Ingredients:

  • 4 lbs chicken wings, flats and drumettes separated
  • 1 tbsp aluminum-free baking powder
  • 1 tsp kosher salt
  • 1 tsp cracked black pepper
  • 1 tsp smoked paprika
  • 1 tsp garlic powder
  • 1 cup smoky BBQ sauce
  • 1/4 cup honey
  • 1 tbsp apple cider vinegar
  • 0.5 tsp cayenne pepper

Instructions:

  1. Pat the chicken wings completely dry with paper towels to remove all surface moisture. In a large mixing bowl, toss the wings with baking powder, kosher salt, black pepper, smoked paprika, and garlic powder until evenly coated.
  2. Preheat oven to 425°F (220°C).

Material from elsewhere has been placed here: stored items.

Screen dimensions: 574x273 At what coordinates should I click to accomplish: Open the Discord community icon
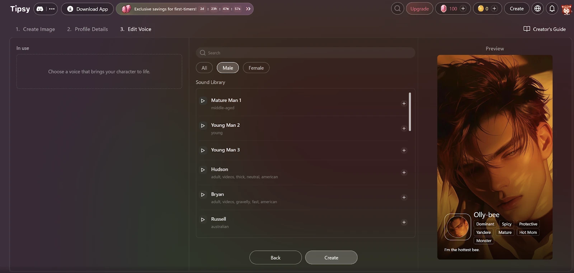click(x=40, y=9)
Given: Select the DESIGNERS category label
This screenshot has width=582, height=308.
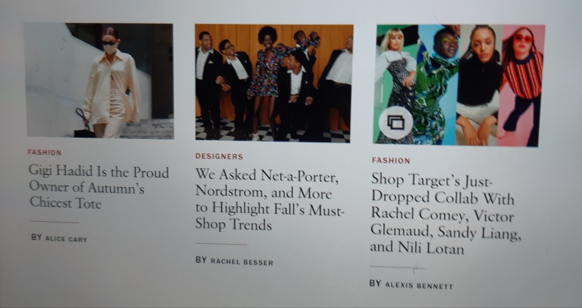Looking at the screenshot, I should (219, 156).
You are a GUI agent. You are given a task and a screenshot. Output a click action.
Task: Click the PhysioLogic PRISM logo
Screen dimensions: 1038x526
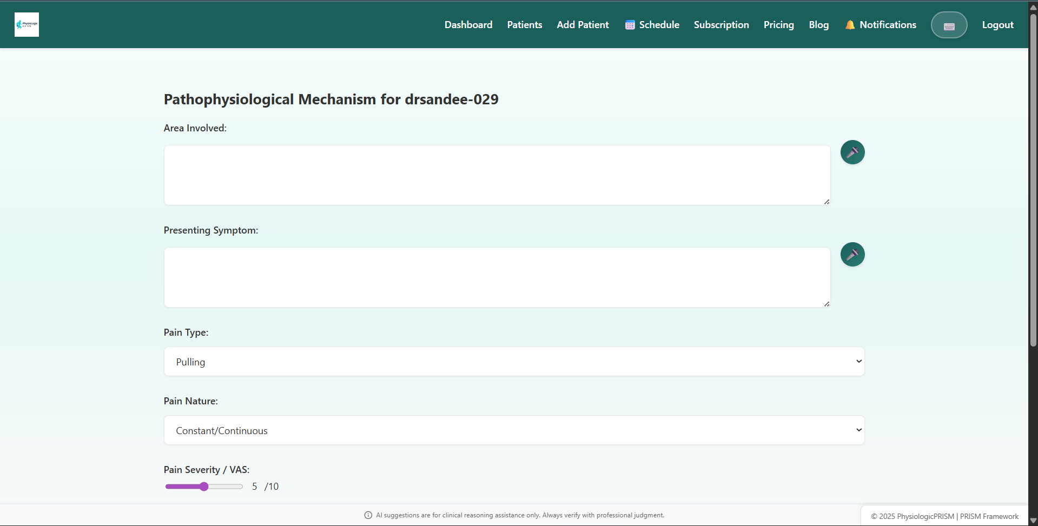click(27, 25)
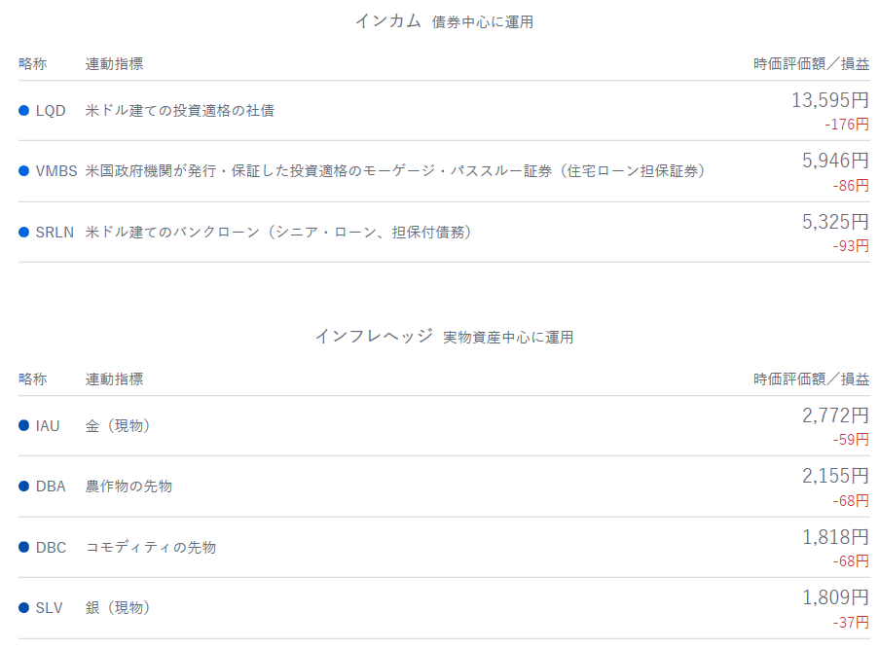The image size is (879, 649).
Task: Click the LQD valuation 13,595円
Action: click(x=829, y=100)
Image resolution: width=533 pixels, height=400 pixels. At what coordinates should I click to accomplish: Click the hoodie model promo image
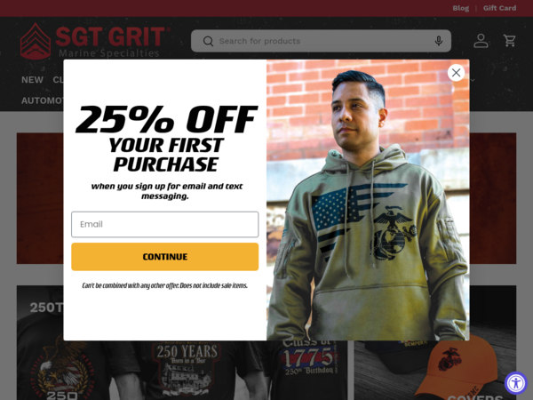click(368, 200)
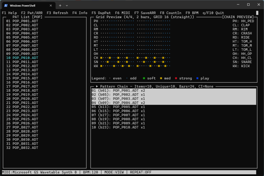The image size is (264, 176).
Task: Adjust tempo via BPM:120 in the status bar
Action: pos(90,172)
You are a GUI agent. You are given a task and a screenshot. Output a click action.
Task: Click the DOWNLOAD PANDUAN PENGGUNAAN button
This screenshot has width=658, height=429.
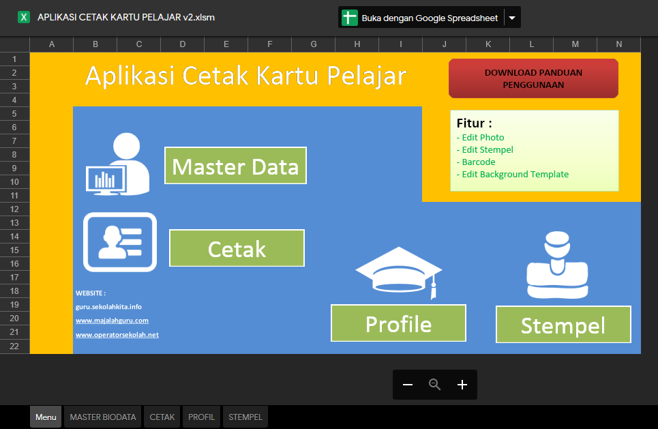[x=533, y=78]
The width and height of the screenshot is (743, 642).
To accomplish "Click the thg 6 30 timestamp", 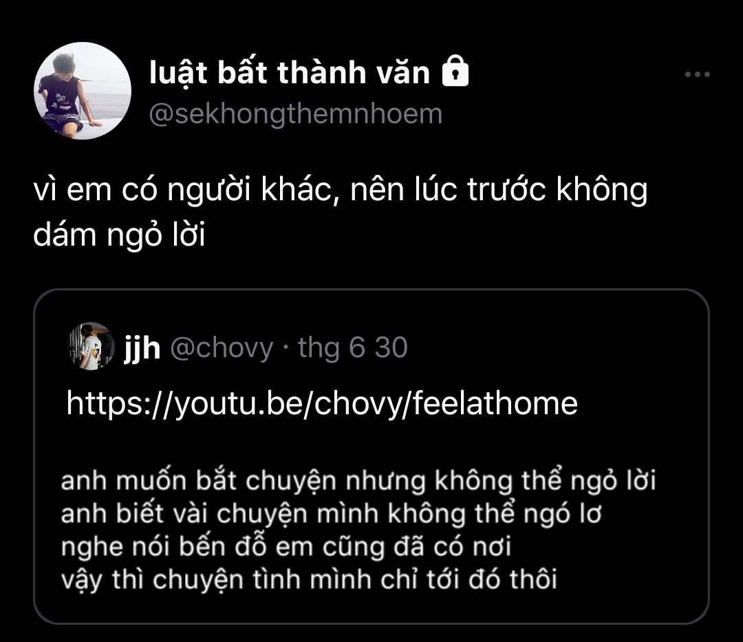I will click(352, 347).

Place an oven-safe wire cooling rack inside a large rimmed baking sheet. Arrange the wings in a single layer on the rack, ensuring they do not touch to allow for 360-degree air circulation.

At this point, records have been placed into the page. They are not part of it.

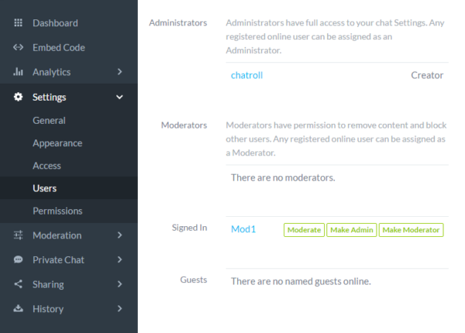This screenshot has height=333, width=465.
Task: Click the Private Chat bubble icon
Action: tap(19, 260)
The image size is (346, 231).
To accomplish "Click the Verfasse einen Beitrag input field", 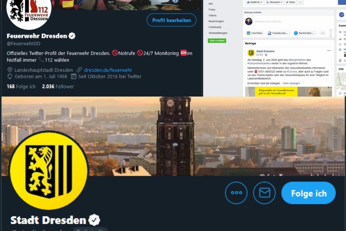I will (291, 21).
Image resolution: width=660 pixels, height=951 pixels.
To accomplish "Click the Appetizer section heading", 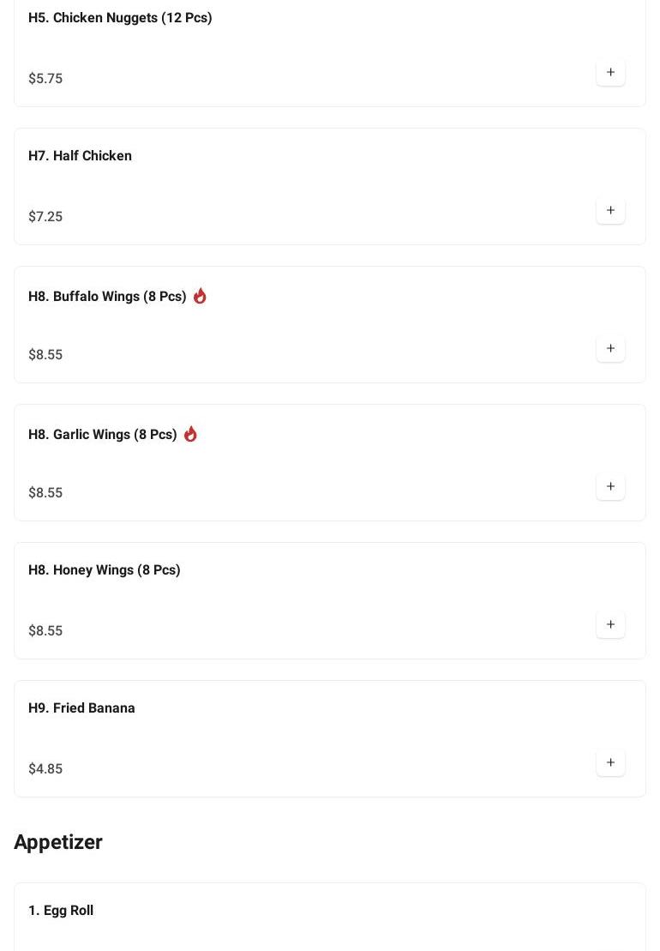I will pos(58,842).
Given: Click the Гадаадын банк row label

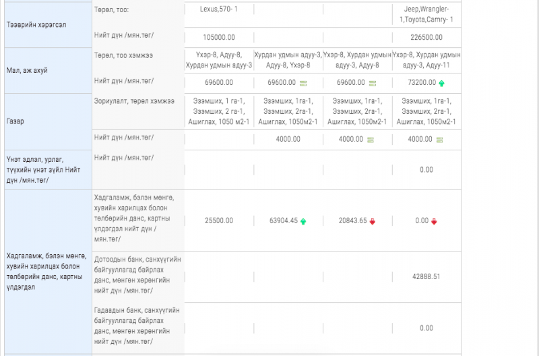Looking at the screenshot, I should pos(137,326).
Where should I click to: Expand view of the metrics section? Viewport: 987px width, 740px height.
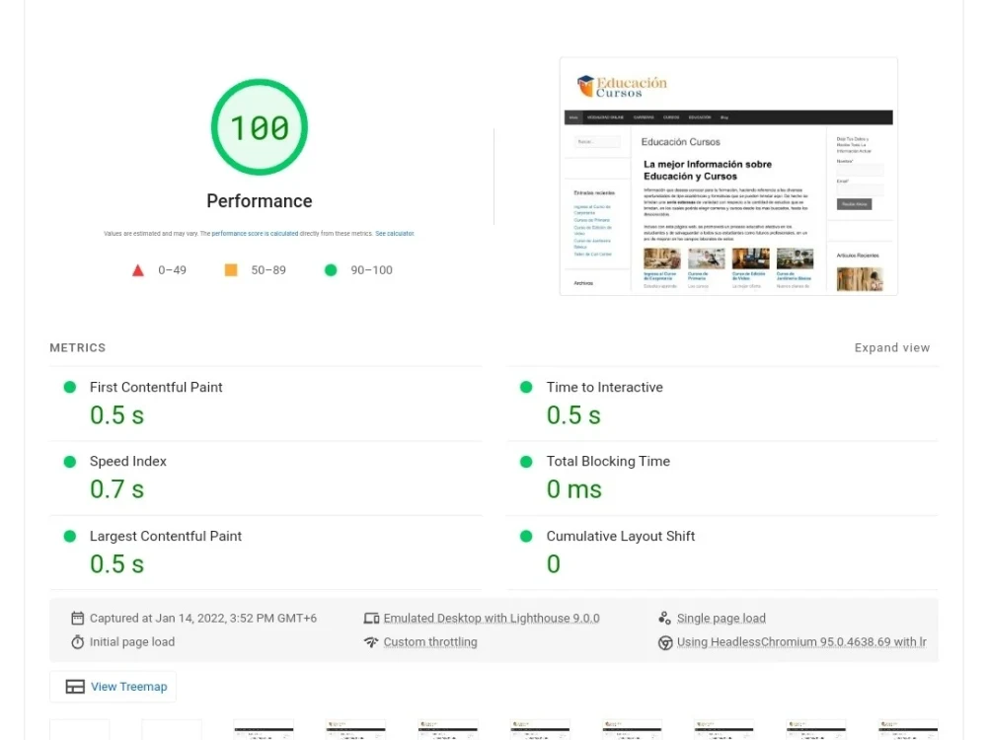pos(891,347)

  3. Bake for 40–45 minutes, flipping the wings halfway through the cooking time, until the skin is golden-brown and exceptionally crisp.
  4. While wings are baking, whisk together the BBQ sauce, honey, apple cider vinegar, and cayenne pepper in a small bowl.
  5. Remove wings from the oven and use a pastry brush to coat each wing generously with the honey BBQ glaze. Return to the oven for an additional 5 minutes until the sauce is tacky and caramelized.